Paolo Storari, secondo quanto riportato da Repubblica, avrebbe prodotto delle email per dimostrare le numerose richieste rivolte ai vertici, dall’iscrizione nel registro degli indagati di 6 persone, tra cui Piero Amara, ai tabulati telefonici. Tutte richieste che sarebbero cadute nel vuoto secondo il pm milanese, perché solo a maggio ci furono i primi indagati.
“DAVIGO SI ASSUNSE RESPONSABILITÀ SU VERBALI”
Ma Paolo Storari ha ribadito alla procura di Brescia un altro aspetto di cui aveva discusso con i pm di Roma. Quel gesto di far uscire i verbali segreti di Piero Amara dalla procura di Milano fu “autorizzato” dall’allora consigliere del Csm Piercamillo Davigo, il quale «si assunse la responsabilità anche pubblica» del fatto. Inoltre, lo avrebbe rassicurato circa la legittimità della trasmissione degli atti fuori protocollo, assicurandogli anche che ne se sarebbe fatto carico. Ora non è escluso, secondo Repubblica, che venga sentito l’ex membro togato di Palazzo dei Marescialli, già sentito a Roma in qualità di teste. A Brescia però ci si è soffermati su Milano. Storari avrebbe parlato di altri dissidi e di qualche freno alla sua visione dell’indagine sul “falso complotto” per depistare l’inchiesta sul blocco petrolifero Opl245 e la presunta corruzione internazionale da parte di Eni e Shell in Nigeria (nel marzo scorso sono stati assolti tutti, anche Scaroni e Descalzi). Inoltre, avrebbe raccontato retroscena sulla gestione di Vincenzo Armanna, ex manager Eni e imputato, le cui dichiarazioni furono “valorizzate” nel processo sulla maxi tangente nigeriana ipotizzata e risultata inesistente per il Tribunale, processo su cui la Procura di Milano puntava molto.

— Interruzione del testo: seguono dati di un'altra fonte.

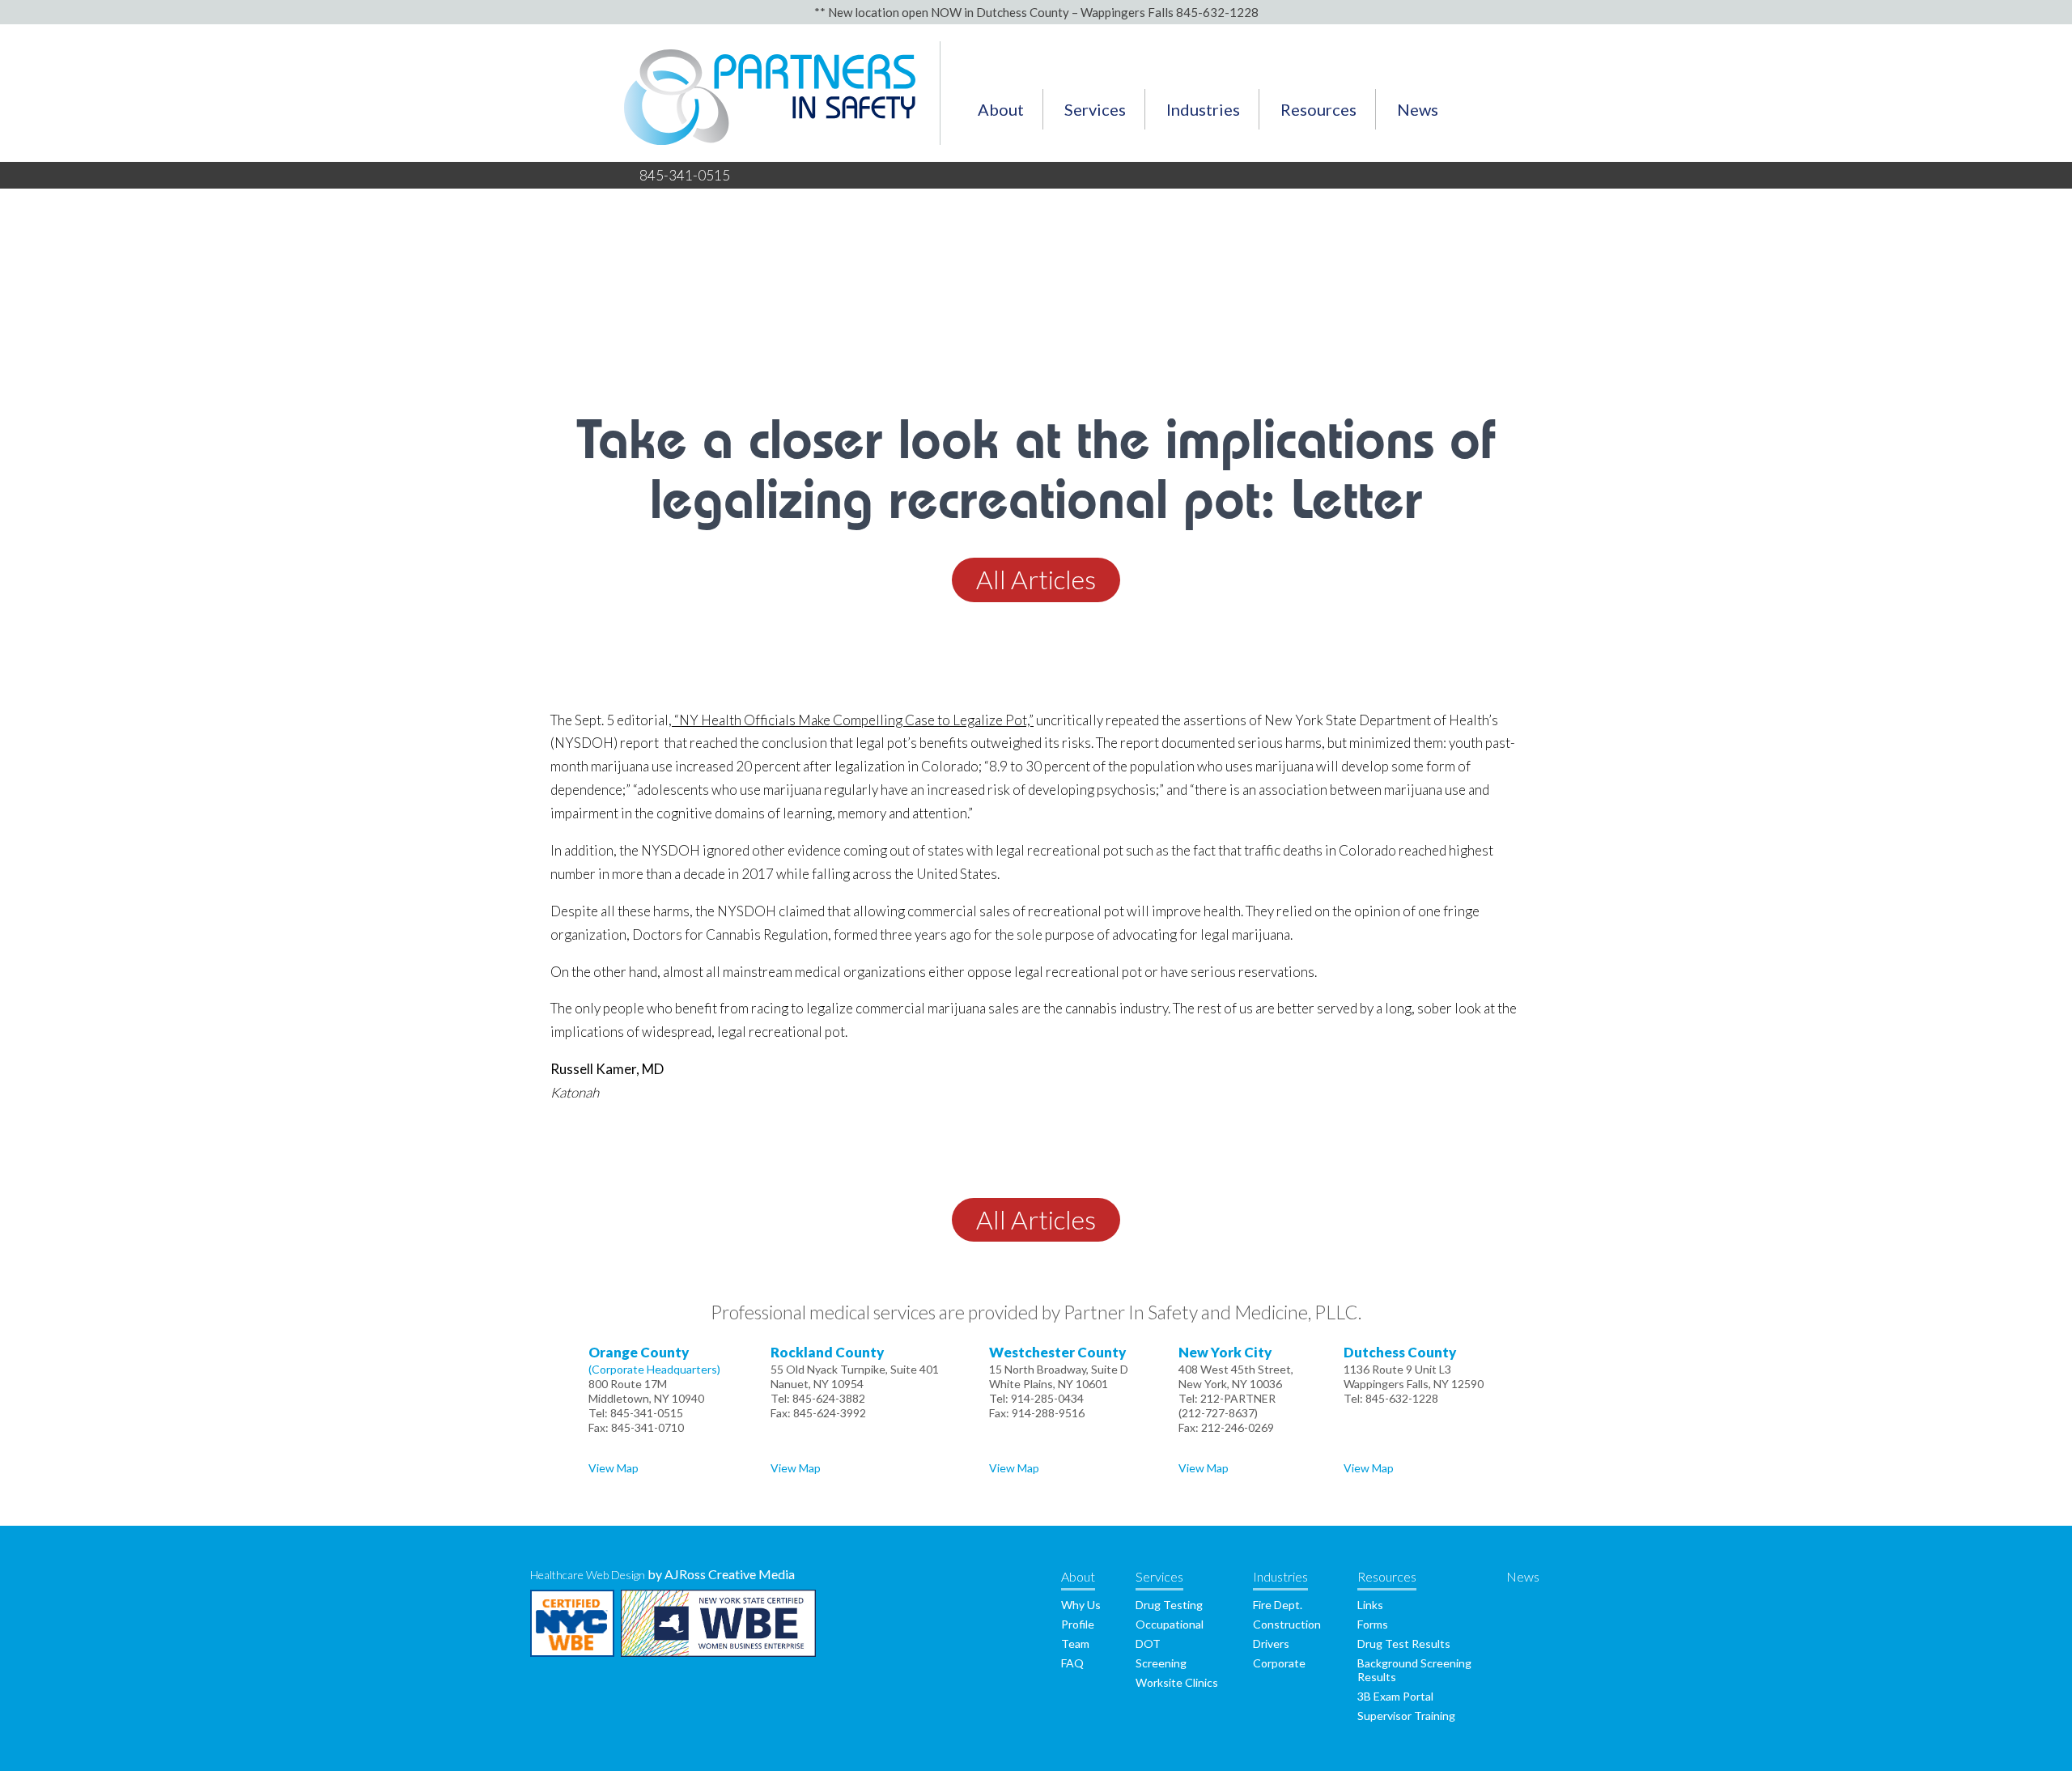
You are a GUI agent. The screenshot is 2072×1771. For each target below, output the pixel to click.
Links (1290, 160)
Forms (1372, 1624)
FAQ (1072, 1663)
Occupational (1170, 1624)
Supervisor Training (1406, 1715)
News (1417, 109)
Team (1075, 1643)
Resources (1318, 109)
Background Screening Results (1414, 1670)
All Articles (1036, 579)
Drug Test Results (1403, 1643)
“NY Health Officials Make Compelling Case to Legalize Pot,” (853, 719)
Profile (1077, 1624)
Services (1095, 109)
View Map (613, 1468)
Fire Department (1203, 160)
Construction (1287, 1624)
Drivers (1271, 1643)
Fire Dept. (1277, 1605)
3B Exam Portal (1395, 1696)
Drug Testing (1095, 160)
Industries (1203, 109)
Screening (1161, 1663)
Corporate (1279, 1663)
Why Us (991, 160)
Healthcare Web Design (587, 1575)
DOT (1148, 1643)
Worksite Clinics (1177, 1682)
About (1001, 109)
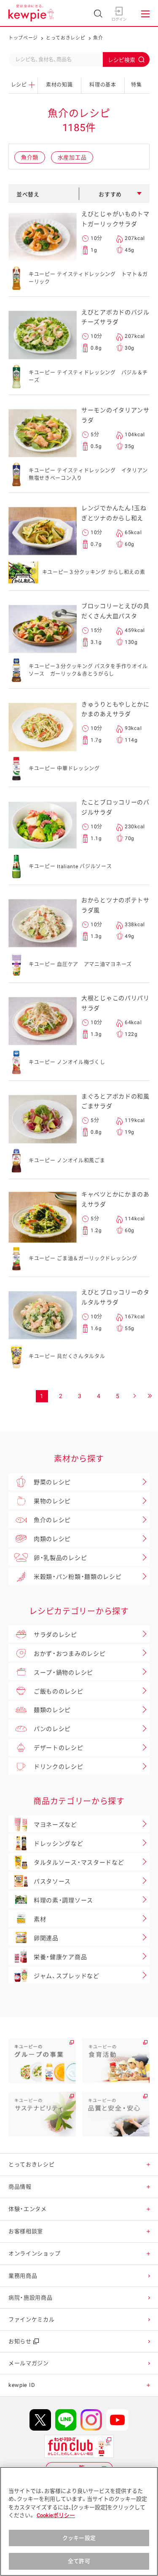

«La fuga di notizie e tutto quello che è avvenuto dopo non può essere neanche in astratto addebitabile alla scelta di coscienza compiuta da un magistrato integerrimo», ha dichiarato l’avvocato Paolo Della Sala, legale di Paolo Storari, il quale a qualche collega ha ribadito di aver fatto sempre il suo dovere, con scrupolo. Per il legale comunque c’è «un tema di giudizio etico che va inquadrato e compreso, questo è un punto molto rilevante, così la smettiamo anche di avere giudizi espressi anche un po’ a “capocchia”». Per quanto riguarda quanto uscito su stampa e in tv, Della Sala ha spiegato che bisogna analizzare la condotta alla luce della «prospettiva che aveva un soggetto in un determinato momento e questo può spiegare la sua condotta» anziché gettare «inutilmente fango addosso a una persona che non lo merita».